Les 5 blessures de l’âme

« Nous avons tous la même mission en venant sur cette planète, celle de vivre des expériences jusqu’à ce que nous arrivions à les accepter et à nous aimer à travers elles »
      Louise Bourbeau

Je voudrais vous parler des cinq blessures de l’âme, ces blessures qui resurgissent en nous dans des situations précises ou dans la vie courante, et qui dictent notre conduite et nos réactions. Ce sont des blessures que notre subconscient à ancré en nous dès notre plus jeune âge. Ces blessures conditionnent nos rapports aux autres et avec nous-même.

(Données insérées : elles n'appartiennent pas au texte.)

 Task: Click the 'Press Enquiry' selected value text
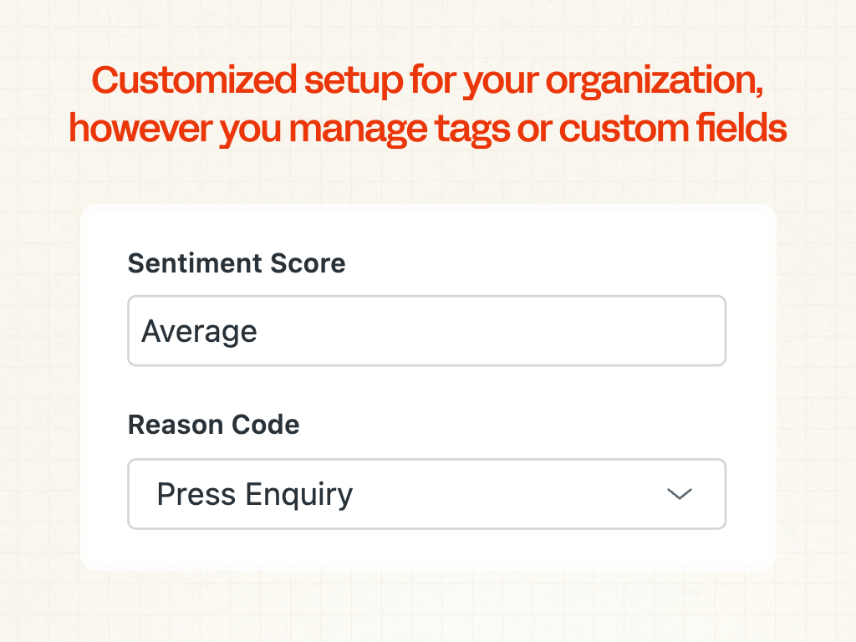[x=255, y=495]
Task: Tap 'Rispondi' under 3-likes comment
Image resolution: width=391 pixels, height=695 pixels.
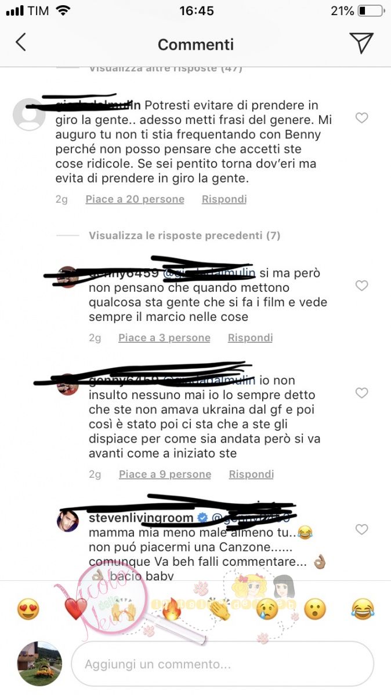Action: pos(250,338)
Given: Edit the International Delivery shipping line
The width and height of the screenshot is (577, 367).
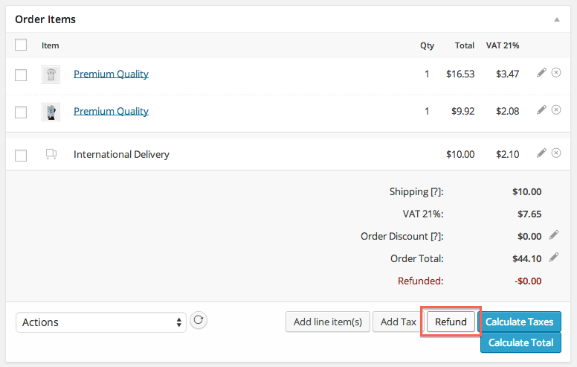Looking at the screenshot, I should click(x=542, y=153).
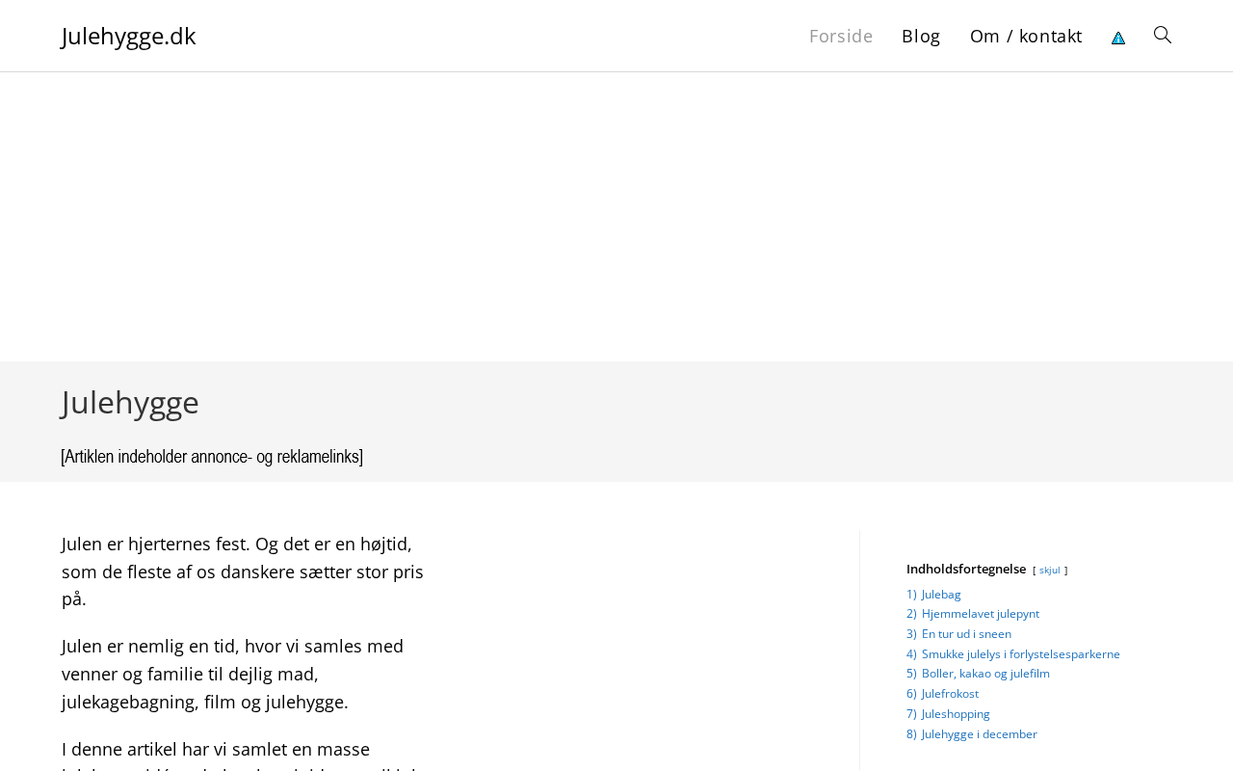Click the Indholdsfortegnelse title

[x=966, y=569]

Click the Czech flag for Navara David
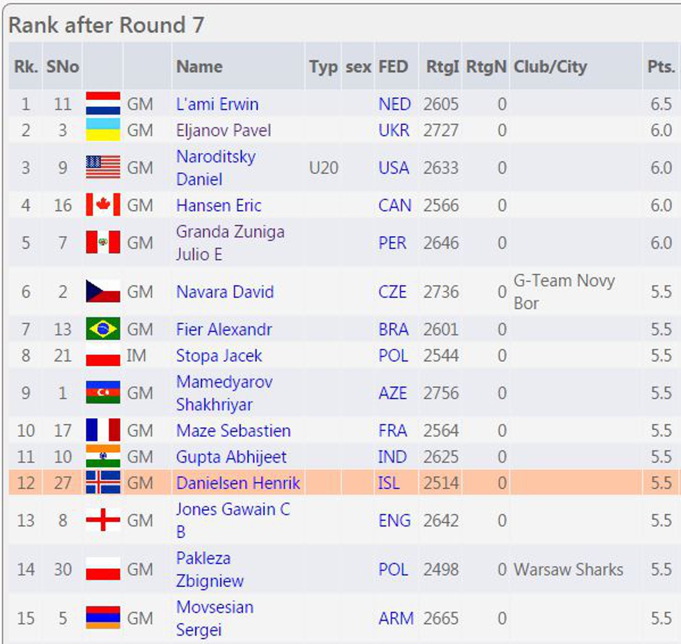[103, 291]
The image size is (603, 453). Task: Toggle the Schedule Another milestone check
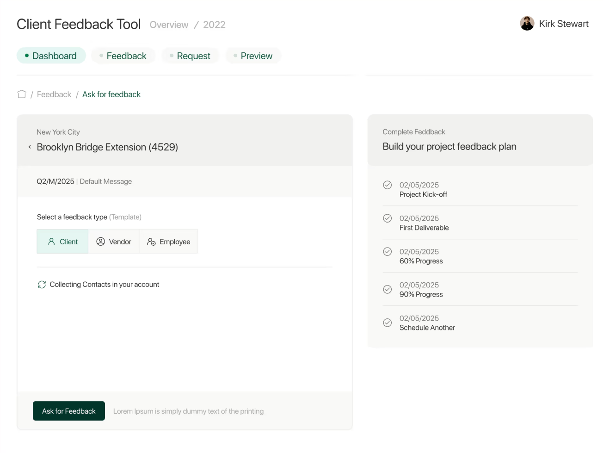[387, 322]
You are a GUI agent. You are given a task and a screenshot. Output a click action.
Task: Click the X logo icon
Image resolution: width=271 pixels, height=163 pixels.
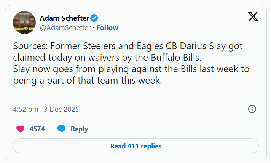tap(253, 17)
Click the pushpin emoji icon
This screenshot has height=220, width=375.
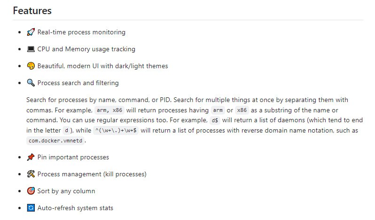[31, 157]
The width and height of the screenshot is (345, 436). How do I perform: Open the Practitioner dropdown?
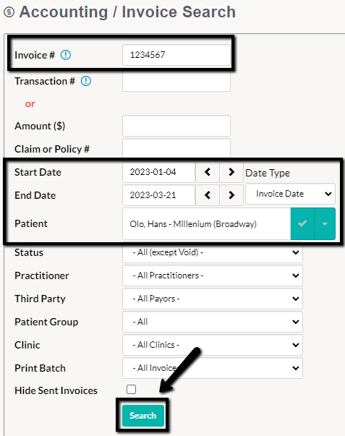click(x=213, y=275)
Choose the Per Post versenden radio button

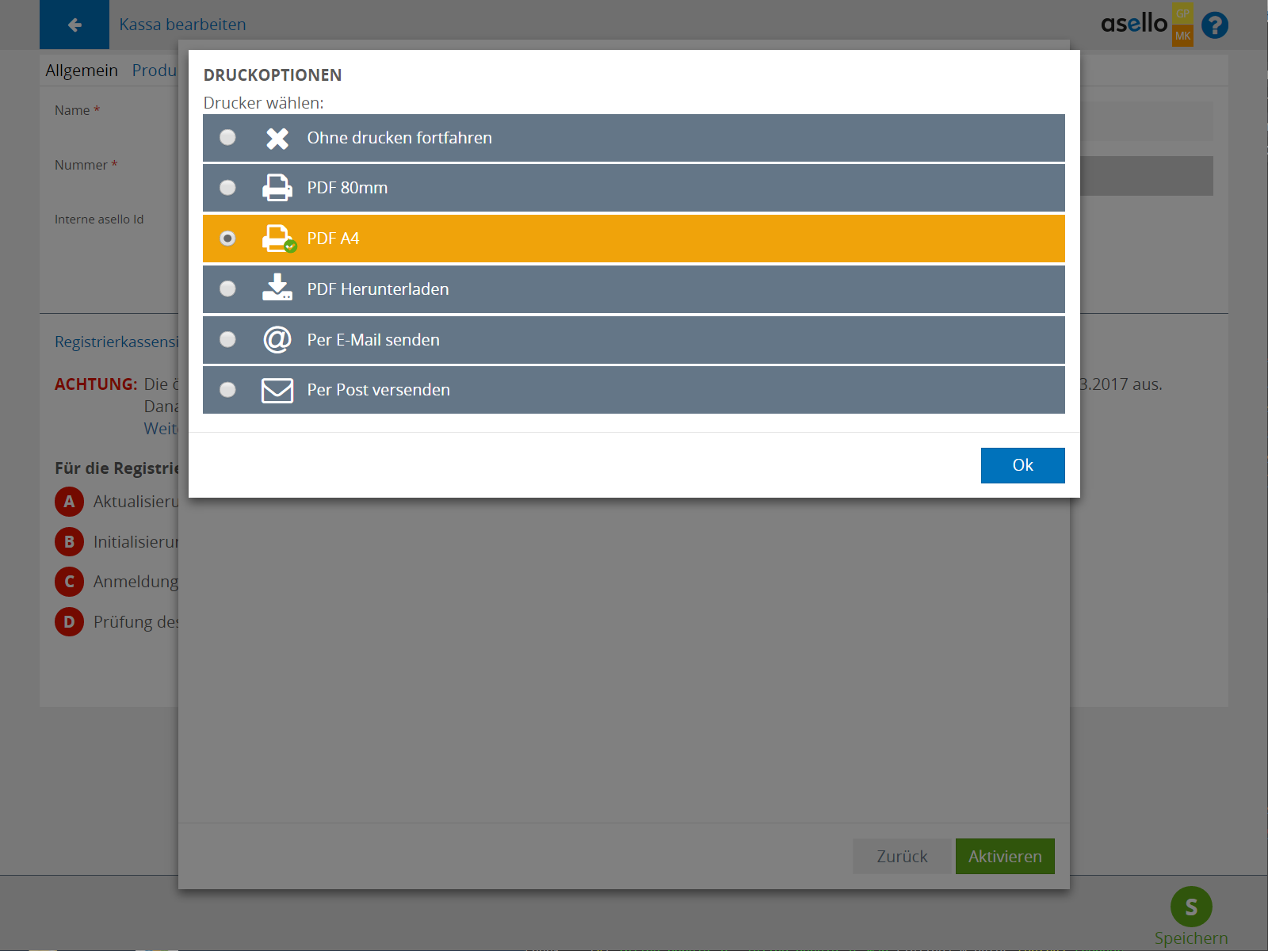click(227, 390)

Il y aurait également un lien entre elles et notre apparence extérieure. C’est-à-dire qu’elles poussent notre corps à développer une morphologie-type ! C’est dire leur impact sur notre vie. Le psychiatre américain John Pierrakos a été le premier à les identifier et les répertorier. Donc n’y voyez aucune généralité ou jugement de ma part, je ne fais que relayer les études faites autour de son travail.

Souvent, une de ces blessures domine, mais généralement nous souffrons de trois d’entre elles. Ces principales blessures de l’âme sont : le rejet, l’abandon, l’humiliation, la trahison et l’injustice. Rien qu’à les énumérer, je suis sûre que vous sauriez vous reconnaître dans certaines.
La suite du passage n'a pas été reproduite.